You’ve got your personas figured out and the messaging down. Your marketing and
communications teams have developed the strategy and you’re consistently putting
out informative content that helps your audience solve a problem. But is it working? Be
cognizant of how you are measuring your campaigns. If you aren’t bringing in enough
leads to begin with, you’ll have less of them to convert. Here are some metrics that will
help you gauge effectiveness.

Page Views

With page views, you’ll be able to see which pieces of content are getting the most
eyeballs. If your numbers are low, either visitors can’t find it or they aren’t engaging with
the headline enough to click on the link.

Page Performance

By sharing their email addresses, customers that answer a call-to-action become leads.
Those that visit your website but don’t answer a call to action, won’t. Analyze your blog
pages to see if visitors are responding to what you’re putting out there. If they’re not,
reconsider your topics to make sure that you’re addressing the right questions.

Average Session Duration

Like page performance, average session duration is another indicator of how well your
audience is engaging with the content you’re sharing. The longer a visitor spends on your
site, the more likely they’ll continue on to become a lead.

Bounce Rate

The bounce rate measures the number of people who are visiting only one page on your
site before leaving. Having a high bounce rate doesn’t bode well for attracting leads. If
you have a high-bounce rate, consider a stronger call-to-action, reworking the content or
making changes to your site’s navigation to make it more user-friendly.

New vs. Returning Users

Every business needs both new and returning visitors. New visitors start the flow of
traffic into the funnel and returning visitors become the leads that will eventually convert
into customers. If you’re analyzing top-of-the-funnel performance, a healthy mix of both
means you are bringing them in and keeping them coming back for more.

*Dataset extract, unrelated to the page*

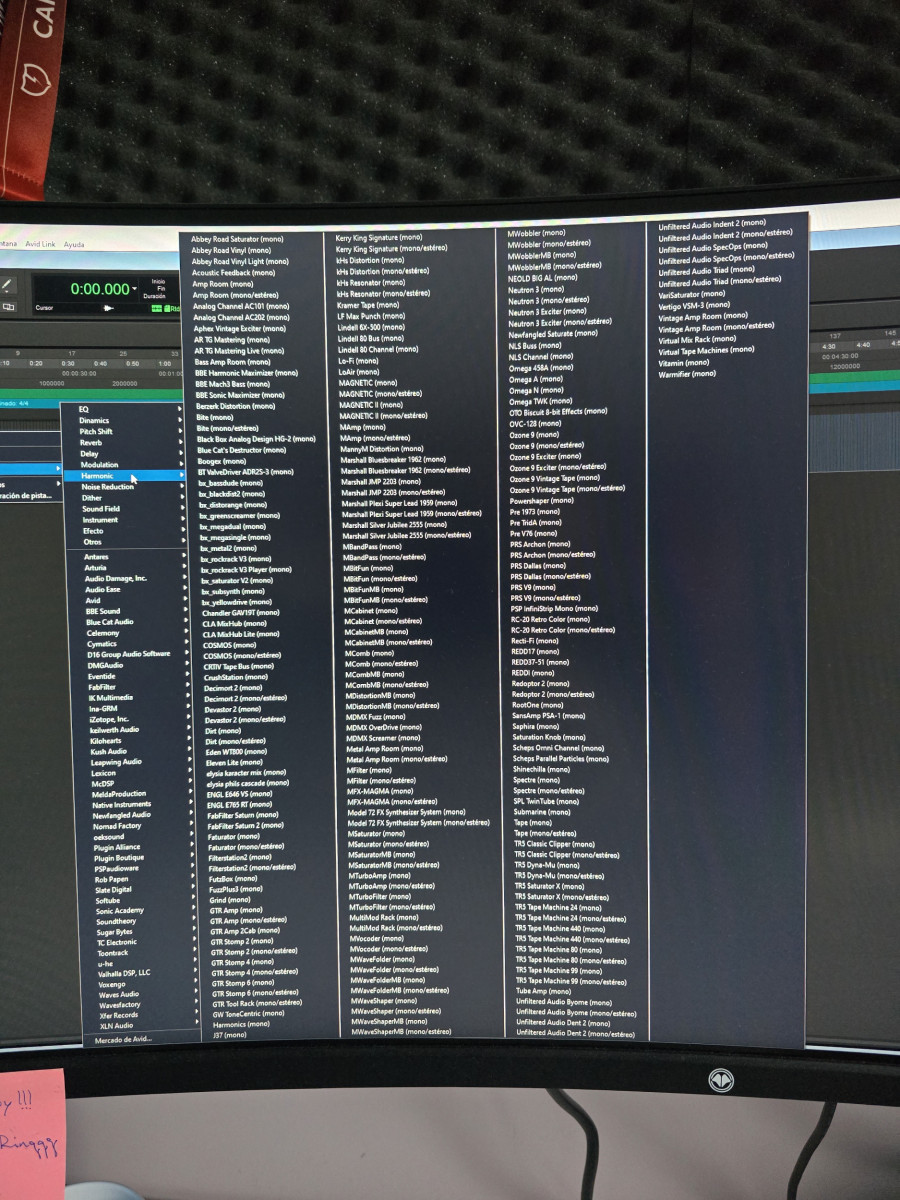
Task: Click the tab-to-transients icon beside Cursor
Action: 109,308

How can you build a lasting relationship? Honesty, trust, shared values. This is true both in business and life. If you start the conversation by adding value, you’ll create a solid
foundation that is essential to moving your leads deeper into the funnel and eventually converting them into customers. Take the time to get to know your customers, speak to them
in a language that they can understand and, above all else, be a resource. You’ll hook them and be well on the way to reeling them in!